Brief Outline of Finger Dislocation
Finger dislocations are more severe injuries than sprains and involve the displacement of the joint, altering the alignment of the finger. The joint must therefore be reset before the finger may be immobilised with casting, splint or taping. Splints allow the ligaments and joint capsule to properly heal. Such dislocations are common to many sports, particularly contact sports in which the athlete’s hands come in direct physical contact with other players (football, wrestling) or other sports emphasising use of the hands (volleyball, baseball, basketball, gymnastics, karate, and so forth).

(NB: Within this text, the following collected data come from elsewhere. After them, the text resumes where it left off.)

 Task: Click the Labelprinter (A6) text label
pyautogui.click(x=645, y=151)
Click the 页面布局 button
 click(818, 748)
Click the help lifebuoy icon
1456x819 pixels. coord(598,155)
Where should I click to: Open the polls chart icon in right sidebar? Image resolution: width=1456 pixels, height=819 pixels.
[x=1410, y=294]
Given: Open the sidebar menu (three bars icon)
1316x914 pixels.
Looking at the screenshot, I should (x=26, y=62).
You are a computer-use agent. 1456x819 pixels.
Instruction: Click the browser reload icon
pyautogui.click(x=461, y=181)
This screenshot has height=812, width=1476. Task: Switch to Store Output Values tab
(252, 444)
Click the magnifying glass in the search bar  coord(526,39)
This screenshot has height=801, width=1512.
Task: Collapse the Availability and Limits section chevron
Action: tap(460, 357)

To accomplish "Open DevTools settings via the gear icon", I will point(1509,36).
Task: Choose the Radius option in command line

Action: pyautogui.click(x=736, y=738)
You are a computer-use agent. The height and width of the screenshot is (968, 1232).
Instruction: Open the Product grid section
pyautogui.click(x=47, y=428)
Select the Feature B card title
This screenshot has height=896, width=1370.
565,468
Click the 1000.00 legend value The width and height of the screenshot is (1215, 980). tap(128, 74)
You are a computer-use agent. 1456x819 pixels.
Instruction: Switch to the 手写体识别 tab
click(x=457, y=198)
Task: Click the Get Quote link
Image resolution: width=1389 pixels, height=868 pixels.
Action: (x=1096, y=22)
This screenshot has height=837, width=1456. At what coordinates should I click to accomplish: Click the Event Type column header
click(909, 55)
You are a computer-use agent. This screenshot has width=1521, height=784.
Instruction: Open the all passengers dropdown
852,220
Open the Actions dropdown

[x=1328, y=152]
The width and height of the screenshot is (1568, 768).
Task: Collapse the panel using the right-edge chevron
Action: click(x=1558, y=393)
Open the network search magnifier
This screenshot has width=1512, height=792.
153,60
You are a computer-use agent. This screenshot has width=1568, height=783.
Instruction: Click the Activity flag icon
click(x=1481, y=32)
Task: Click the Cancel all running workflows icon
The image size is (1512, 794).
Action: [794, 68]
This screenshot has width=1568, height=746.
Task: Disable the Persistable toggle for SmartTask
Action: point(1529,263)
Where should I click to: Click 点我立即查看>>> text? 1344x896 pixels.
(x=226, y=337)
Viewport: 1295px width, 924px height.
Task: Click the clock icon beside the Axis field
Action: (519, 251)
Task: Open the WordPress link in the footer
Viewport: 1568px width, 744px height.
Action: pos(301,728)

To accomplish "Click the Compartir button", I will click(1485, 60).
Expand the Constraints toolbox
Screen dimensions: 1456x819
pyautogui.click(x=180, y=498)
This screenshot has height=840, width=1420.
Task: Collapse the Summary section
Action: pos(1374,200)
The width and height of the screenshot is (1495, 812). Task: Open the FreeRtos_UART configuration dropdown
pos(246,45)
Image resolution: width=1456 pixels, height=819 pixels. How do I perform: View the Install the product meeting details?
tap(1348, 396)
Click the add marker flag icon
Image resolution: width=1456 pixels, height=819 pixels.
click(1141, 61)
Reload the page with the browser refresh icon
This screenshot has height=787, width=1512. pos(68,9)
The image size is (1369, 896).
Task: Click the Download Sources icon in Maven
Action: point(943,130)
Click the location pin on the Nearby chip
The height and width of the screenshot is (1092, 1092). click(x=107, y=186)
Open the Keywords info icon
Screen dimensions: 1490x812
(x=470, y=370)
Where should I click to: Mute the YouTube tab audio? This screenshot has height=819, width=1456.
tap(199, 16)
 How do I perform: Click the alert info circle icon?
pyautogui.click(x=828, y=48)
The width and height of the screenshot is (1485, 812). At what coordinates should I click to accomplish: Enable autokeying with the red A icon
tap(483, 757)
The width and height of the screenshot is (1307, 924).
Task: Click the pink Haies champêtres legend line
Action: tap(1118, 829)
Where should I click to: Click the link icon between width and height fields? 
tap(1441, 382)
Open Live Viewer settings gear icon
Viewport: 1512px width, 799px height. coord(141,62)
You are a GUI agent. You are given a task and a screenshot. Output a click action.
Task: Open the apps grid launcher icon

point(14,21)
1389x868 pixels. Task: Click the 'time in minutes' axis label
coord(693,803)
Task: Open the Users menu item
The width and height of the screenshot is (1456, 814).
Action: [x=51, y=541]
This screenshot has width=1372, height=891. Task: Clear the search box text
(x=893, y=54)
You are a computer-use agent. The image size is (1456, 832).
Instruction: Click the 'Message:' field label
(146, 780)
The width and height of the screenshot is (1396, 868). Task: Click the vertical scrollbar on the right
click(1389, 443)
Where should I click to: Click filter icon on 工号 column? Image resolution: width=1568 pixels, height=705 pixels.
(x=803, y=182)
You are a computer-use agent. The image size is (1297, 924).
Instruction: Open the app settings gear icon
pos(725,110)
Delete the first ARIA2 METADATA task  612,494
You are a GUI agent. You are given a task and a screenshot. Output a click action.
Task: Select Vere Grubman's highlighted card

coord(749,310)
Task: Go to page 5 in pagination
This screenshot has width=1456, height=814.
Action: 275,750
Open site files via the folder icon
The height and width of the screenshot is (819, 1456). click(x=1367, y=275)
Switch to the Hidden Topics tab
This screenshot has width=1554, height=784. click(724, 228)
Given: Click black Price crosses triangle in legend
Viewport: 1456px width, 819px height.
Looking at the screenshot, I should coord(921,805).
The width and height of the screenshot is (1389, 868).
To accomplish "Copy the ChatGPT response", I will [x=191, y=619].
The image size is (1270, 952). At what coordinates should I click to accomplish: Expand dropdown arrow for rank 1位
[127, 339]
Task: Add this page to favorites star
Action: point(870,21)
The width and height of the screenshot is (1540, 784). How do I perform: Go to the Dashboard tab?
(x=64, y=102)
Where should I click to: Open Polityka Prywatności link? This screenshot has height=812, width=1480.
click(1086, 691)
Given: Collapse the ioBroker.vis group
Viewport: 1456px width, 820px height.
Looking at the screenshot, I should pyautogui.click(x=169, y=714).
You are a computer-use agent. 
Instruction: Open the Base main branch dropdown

Dislocation of a joint involves the tearing of ligaments and joint capsules surrounding the affected joint. Dislocation may occur in any of the joints in any of the fingers. Dislocation of the interphalangeal joints occurs most commonly in basketball and football. Dislocations of teh metacarpophalangeal (MCP) and basilar carpometacarpal (CM) joints can occur during falls on the outstretched hand.
Cause of Finger Dislocation
Fingers being stuck by a football, baseball, basketball, etc. Falling onto the outstretched hand. Abduction force applied to the thumb, as in a skier’s fall.
Signs and Symptoms
Immediate pain and swelling. Finger appears crooked. Inability to straighten or bend the dislocated joint.
Complications if left unattended
Deformity of the joint, loss of function, and developing arthritis can accompany an untreated finger dislocation. While some dislocations correct themselves without medical intervention, generally the displaced joint must be reset by an orthopaedic surgeon, followed by immobilisation during the healing of the injury.
- Stop unnecessary movement of the injured finger.
- Reduction to the finger joint
Rehabilitation and prevention
Ligaments occasionally do not heal adequately following dislocation, and surgery may be required to repair damaged structures. Generally, finger dislocations are successfully treated by resetting the misaligned joint and holding the area rigid by means of a splint until thorough healing of the ligament and joint capsule has taken place. Stretching, strengthening, and mobility exercises may follow, to avoid stiffening or mobility loss in the affected joint.
Most finger dislocations do not result in long-term finger deformity or loss of function, and a full recovery may be expected given aggressive early treatment.